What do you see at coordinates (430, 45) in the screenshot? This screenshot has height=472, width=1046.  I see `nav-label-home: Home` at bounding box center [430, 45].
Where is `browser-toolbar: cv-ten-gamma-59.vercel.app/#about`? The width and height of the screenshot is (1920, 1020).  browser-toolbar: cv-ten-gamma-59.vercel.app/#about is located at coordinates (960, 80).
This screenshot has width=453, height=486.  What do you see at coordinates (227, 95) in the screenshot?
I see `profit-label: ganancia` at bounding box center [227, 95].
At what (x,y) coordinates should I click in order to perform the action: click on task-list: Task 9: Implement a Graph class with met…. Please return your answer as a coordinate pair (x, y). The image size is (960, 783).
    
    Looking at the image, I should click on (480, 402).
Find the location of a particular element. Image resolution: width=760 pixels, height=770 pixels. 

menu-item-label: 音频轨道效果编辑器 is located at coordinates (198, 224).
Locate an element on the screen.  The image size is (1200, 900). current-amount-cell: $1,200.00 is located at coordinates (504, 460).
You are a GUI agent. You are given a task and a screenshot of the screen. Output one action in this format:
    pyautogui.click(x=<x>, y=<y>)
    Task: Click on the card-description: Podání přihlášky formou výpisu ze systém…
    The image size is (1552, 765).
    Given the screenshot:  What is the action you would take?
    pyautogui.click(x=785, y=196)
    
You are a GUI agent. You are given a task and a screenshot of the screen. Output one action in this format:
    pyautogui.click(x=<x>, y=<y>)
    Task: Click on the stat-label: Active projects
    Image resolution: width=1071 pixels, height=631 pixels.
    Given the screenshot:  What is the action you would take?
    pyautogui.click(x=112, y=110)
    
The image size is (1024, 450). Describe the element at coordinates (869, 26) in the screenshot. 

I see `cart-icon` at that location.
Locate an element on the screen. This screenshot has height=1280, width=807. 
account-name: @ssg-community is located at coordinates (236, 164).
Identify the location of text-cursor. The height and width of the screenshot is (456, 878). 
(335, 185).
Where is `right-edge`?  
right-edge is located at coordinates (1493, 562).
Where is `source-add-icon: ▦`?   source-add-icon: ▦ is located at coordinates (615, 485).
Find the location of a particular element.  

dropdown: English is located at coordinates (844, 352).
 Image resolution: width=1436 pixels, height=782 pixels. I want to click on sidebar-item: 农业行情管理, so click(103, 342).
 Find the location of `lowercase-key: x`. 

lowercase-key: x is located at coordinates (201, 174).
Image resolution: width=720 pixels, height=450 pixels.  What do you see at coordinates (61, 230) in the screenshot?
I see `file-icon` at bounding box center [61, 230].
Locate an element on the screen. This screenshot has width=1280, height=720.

- [DIRECTIVE] Could you repeat the data starting at the line containing "The image size is (1024, 450)." and ending at the line containing "coordinates (615, 485).", keeping every line exactly as it stands?

- [EXERCISE SOLUTION]
The image size is (1024, 450). Describe the element at coordinates (869, 26) in the screenshot. 

I see `cart-icon` at that location.
Locate an element on the screen. This screenshot has height=1280, width=807. 
account-name: @ssg-community is located at coordinates (236, 164).
Identify the location of text-cursor. The height and width of the screenshot is (456, 878). 
(335, 185).
Where is `right-edge`?  
right-edge is located at coordinates (1493, 562).
Where is `source-add-icon: ▦`?   source-add-icon: ▦ is located at coordinates (615, 485).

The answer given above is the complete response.